The basics are as follows:

The kernel classifies segments as static or dynamic. The difference being static segments cannot be resized, but dynamic segments can. For simplicity all code and stack segments are considered static. Data segments can be either static or dynamic.

Because static segments are never resized they can all be stuffed next to each other at one end of memory to help reduce external fragmentation.

Dynamic segments are placed at the other end of memory using a variation of the worst-fit allocation policy. The largest chunk of free memory is split into three parts; the new segment and two free chunks. The new segment ends up inbetween the two free chunks. This allows the new dynamic segment room to grow and leaves room below it for a different dynamic segment to grow.

I realize this placement policy leaves memory heavliy fragmented, but the goal is to try to keep dynamic segments as distant as possible so they can grow without having to move segments around memory.

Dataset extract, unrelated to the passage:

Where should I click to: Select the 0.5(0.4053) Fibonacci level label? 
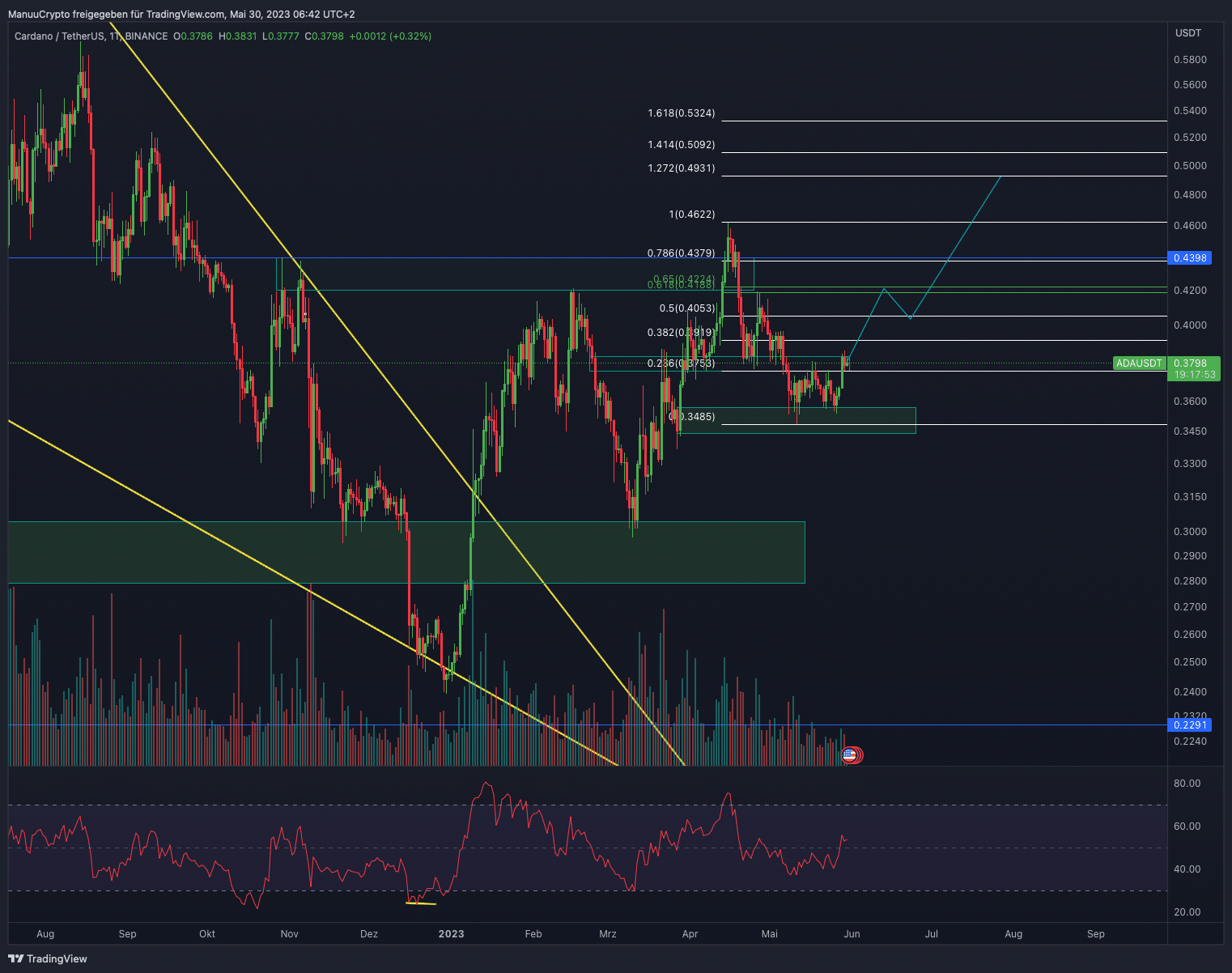point(686,308)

Segments have to be moved to avoid telling processes they cannot have memory when memory gets crowded. The first thing I can think of to improve performance is to move the smallest segment possible. For example: if segment A could not grow because segment B was in the way, move the smaller of A or B.

So what do you think about that?

- TJ

Brendan · Post by **Brendan** » Wed Feb 27, 2008 1:22 am

Hi,

tjhastings wrote:Segments have to be moved to avoid telling processes they cannot have memory when memory gets crowded. The first thing I can think of to improve performance is to move the smallest segment possible. For example: if segment A could not grow because segment B was in the way, move the smaller of A or B.

So what do you think about that?

Just for fun, write a prototype physical memory manager for research purposes. The prototype doesn't need to manage any memory and can be a simple C application running on any OS (e.g. something that just manages a linked list of "start + size + type" structures that describe areas of pretend physical memory).

Then add a random number generator and see how it handles random operations of random sizes, and take measurements (e.g. average total bytes copied per operation, worst case bytes copied per operation, etc). You could probably also get RAM bandwidth measurements (e.g. RAM bandwidth measurements from SiSoft like this) and calculate time used.

Then, you'd be able to tweak things and/or try alternative algorithms to see if you can improve performance, and wouldn't need to waste time writing the rest of the OS to find out.

Note: Absolute worst case would be copying about 3.5 GB of RAM just to allocate 2 bytes. For a modern computer with 1000 MB/s RAM bandwidth, it works out to about 1.75 seconds per byte. Of course the absolute worst case would be extremely unlikely...

Cheers,

Brendan

tjhastings · Post by **tjhastings** » Thu Feb 28, 2008 5:23 pm

Brendan wrote:
Just for fun, write a prototype physical memory manager for research purposes. The prototype doesn't need to manage any memory and can be a simple C application running on any OS (e.g. something that just manages a linked list of "start + size + type" structures that describe areas of pretend physical memory).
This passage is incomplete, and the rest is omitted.